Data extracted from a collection
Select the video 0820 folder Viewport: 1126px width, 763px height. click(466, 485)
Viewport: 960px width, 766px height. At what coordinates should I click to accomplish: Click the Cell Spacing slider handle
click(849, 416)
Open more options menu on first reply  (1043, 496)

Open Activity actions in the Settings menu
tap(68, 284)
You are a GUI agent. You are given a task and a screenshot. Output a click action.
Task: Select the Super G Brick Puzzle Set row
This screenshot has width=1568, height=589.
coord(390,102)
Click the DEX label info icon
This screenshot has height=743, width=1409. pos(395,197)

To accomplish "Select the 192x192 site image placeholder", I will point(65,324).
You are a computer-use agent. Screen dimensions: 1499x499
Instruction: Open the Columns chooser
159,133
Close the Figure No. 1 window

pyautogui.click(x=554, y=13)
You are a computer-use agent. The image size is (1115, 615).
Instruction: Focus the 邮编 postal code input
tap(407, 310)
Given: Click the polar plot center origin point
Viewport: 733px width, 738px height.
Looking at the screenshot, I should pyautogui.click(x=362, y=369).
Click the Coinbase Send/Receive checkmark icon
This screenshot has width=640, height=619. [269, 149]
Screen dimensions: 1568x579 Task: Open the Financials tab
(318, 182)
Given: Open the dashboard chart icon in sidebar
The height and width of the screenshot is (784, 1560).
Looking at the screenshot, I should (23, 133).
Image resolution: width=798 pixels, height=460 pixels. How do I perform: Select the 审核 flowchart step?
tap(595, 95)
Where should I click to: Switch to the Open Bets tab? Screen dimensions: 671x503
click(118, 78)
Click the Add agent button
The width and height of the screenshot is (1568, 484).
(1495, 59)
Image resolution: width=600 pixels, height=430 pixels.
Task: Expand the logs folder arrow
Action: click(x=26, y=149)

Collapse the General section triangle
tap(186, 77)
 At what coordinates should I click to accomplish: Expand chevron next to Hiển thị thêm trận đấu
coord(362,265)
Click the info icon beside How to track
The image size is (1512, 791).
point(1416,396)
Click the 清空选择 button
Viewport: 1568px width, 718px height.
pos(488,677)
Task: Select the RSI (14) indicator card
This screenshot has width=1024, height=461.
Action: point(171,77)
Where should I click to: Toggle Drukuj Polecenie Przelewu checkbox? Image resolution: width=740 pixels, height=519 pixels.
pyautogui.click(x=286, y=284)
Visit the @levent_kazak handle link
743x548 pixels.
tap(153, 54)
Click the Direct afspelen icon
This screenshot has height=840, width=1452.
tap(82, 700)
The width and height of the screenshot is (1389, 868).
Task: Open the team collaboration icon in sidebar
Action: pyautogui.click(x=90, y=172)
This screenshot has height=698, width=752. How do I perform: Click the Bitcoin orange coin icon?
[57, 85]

* Task to carry out *
State how many lines in the data include the string "computer". Nothing else belongs in the reply.

* The answer *
2